Furthermore, the development of regional LNG interconnectors will empower the V4 states in future contractual renegotiations with Gazprom and, at least, increase the competitiveness of Eastern European gas markets. Again, market liberalisation will naturally provide leverage for the V4, as it has in Lithuania, which would alleviate the need for a Commission’s involvement in gas supply negotiations.
It is worth noting, the aim of Visegrad group energy policy is to diversify supply sources, suppliers and transit routes, primarily advocating the construction of new gas infrastructure. At the same time, in June 2013, the Trans Adriatic Pipeline (TAP) was chosen over Nabucco to bring Caspian gas to the European border.
A large part of Europe’s failure over Nabucco can be attributed to Russia’s divisive South Stream pipeline proposal, which remained on the table from 2007 until 2014, and the potential transit revenues and presumed supply security that lured many CSEE governments to support it. Once Vladimir Putin announced its termination in 2014, countries in the region were forced to shift focus to cooperation on smaller interconnector projects.
And yet the Southern Gas Corridor (SGC) will begin to open the southern route for Caspian gas and potentially other sources down the road in 2019. Initially only 10 bcm will enter Italy, but this can be doubled to 20 bcm in later stages if there are interested investors and willing contributors of gas (such as Iran, Iraq, Turkmenistan or even Israel). If demand for gas in Central Europe rises, it will be able to flow through Bulgaria and Romania to Hungary via interconnectors. But this is more of a medium-term, ten-year outlook. It will have a greater immediate effect for diversification in South East Europe before it reaches the V4 borders (Hungary). It is worth reiterating that experts and representatives of gas companies in the framework of our survey highlighted the construction of SGC as a key priority (second place – 24%) for the coming years.
Who are main allies of the Visegrad energy security on the global scene and what’s their significance and potential influence on future developments in that field? Who should V4 countries ally with in that respect?

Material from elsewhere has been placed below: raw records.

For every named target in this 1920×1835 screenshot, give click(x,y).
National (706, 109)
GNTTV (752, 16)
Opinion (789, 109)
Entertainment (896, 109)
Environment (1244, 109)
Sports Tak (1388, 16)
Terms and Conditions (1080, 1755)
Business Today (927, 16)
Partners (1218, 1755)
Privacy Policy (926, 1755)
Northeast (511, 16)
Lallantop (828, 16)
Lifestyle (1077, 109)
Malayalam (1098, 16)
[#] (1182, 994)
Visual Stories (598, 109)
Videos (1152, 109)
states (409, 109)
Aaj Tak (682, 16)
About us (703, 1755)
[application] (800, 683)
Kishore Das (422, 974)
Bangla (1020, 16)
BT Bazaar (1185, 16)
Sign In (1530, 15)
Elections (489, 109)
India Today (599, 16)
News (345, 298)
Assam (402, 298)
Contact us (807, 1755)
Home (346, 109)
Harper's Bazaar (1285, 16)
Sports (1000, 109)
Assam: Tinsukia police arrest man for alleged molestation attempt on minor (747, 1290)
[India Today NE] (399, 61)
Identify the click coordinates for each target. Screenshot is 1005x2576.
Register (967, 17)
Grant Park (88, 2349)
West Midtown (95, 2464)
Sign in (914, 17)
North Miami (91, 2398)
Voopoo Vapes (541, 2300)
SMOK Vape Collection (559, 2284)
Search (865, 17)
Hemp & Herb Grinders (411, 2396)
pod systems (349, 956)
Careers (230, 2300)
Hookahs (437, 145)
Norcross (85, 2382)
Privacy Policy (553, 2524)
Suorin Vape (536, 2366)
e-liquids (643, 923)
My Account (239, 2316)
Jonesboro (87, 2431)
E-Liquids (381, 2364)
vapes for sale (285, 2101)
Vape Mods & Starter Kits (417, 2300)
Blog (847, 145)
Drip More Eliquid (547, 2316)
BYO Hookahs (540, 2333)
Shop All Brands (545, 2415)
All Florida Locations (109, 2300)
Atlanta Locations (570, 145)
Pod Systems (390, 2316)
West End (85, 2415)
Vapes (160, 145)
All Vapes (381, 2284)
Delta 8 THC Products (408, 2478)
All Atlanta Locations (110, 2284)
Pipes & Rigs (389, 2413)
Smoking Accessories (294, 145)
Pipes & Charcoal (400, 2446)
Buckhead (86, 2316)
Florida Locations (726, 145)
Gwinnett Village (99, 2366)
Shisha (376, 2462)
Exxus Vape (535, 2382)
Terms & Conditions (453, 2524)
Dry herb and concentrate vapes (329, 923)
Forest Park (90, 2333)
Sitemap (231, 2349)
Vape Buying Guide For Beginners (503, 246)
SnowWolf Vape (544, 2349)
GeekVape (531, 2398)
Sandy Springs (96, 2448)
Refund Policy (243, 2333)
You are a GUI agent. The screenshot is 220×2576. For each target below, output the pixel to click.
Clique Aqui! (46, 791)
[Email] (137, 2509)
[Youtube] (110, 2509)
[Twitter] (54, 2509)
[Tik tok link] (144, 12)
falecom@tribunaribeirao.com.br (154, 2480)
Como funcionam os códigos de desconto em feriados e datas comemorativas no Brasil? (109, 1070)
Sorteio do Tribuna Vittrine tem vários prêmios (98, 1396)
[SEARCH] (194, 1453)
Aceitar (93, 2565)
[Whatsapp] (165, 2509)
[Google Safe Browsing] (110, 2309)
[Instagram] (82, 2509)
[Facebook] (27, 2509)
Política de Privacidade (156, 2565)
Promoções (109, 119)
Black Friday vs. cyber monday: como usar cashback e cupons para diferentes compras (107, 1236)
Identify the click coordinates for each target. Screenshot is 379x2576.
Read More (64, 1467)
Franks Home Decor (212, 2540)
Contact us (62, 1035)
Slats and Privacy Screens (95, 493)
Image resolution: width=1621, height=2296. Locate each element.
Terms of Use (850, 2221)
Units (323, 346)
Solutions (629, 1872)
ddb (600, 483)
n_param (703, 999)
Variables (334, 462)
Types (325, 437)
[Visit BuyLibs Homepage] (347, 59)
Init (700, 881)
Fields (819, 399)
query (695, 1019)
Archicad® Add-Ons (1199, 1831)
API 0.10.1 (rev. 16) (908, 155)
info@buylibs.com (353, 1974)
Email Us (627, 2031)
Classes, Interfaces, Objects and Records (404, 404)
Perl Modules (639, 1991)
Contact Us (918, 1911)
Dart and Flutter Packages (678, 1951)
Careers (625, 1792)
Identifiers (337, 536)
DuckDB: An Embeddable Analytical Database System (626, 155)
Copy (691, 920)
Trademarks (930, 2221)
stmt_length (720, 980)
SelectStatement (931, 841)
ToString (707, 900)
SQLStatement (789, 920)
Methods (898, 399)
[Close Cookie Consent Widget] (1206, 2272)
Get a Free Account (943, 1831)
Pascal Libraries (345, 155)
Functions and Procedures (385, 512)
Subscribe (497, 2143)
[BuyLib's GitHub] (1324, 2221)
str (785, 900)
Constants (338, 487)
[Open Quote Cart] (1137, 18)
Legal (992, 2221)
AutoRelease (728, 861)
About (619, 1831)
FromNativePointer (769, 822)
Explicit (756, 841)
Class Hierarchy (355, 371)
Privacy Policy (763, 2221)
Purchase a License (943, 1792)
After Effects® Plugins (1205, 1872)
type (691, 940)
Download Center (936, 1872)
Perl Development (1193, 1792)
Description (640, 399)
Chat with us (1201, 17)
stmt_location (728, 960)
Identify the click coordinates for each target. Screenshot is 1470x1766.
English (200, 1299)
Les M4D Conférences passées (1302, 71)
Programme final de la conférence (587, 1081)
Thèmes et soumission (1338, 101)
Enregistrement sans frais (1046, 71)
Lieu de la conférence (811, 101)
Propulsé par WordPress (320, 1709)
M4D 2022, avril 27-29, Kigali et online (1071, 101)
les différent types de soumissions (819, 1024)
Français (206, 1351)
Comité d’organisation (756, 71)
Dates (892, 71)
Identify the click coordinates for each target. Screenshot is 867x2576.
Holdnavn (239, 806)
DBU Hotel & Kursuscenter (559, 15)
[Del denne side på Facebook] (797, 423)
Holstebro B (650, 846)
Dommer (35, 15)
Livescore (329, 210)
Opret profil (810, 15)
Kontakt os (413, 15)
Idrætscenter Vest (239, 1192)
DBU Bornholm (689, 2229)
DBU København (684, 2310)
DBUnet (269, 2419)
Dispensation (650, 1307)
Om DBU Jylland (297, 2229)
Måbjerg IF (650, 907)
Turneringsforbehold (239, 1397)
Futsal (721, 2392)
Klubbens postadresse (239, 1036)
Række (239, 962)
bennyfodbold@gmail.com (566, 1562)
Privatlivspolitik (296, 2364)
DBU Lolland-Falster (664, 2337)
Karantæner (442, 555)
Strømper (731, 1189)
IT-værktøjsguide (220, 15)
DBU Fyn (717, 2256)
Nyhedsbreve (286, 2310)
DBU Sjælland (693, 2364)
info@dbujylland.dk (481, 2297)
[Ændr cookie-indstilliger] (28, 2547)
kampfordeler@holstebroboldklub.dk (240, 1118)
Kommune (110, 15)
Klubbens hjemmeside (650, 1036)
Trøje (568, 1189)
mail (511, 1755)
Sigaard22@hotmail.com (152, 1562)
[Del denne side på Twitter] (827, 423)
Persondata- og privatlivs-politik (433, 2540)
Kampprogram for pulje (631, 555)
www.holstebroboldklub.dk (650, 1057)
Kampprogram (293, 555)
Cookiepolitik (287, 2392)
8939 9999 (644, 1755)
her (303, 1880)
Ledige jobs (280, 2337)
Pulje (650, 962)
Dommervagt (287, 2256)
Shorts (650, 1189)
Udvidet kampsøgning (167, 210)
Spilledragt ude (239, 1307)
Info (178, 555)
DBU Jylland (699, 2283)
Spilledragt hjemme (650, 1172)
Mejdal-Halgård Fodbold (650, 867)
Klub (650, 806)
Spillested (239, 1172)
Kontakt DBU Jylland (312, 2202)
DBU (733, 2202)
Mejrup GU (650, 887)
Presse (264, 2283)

Prospective alternative source of gas supply to Visegrad group states is natural gas from Norwegian continental shelf via the proposed Baltic Pipe between Denmark and Poland, with an envisioned capacity of up to 10 bcm/year. But it should be noted that feasibility study is under preparation and will be prepared by the end of 2016. The EU-Norway gas route would be independent from non-EU transit countries with a very low risk of interruption beyond technical issues. Currently, the V4 states have low level of Norwegian gas in their gas supply portfolio. The Czech Republic purchases the most, with a third of imports coming from Norway, however, still technically dependent on the physical flows of gas from Russia.
While the European Union wants Norway to remain an integral gas supplier to Europe, the trend of low demand and falling prices makes investment in new projects for state-owned Statoil more risky. In 2015, upstream investments in the Norwegian petroleum industry dropped after many years of strong growth. This is due to a number of factors, being that many major development projects have been completed or are nearing completion, while some new projects have been postponed as many companies try to cut their investments. Moreover, the European energy and climate policy favors the development of renewable energy over natural gas leaving the Norwegian company without a guarantee of stable European demand in the medium and long run. If these circumstances could be overcome, direct access of a new source of gas would be a game-changer on the V4 markets providing physical diversification for the CEE region.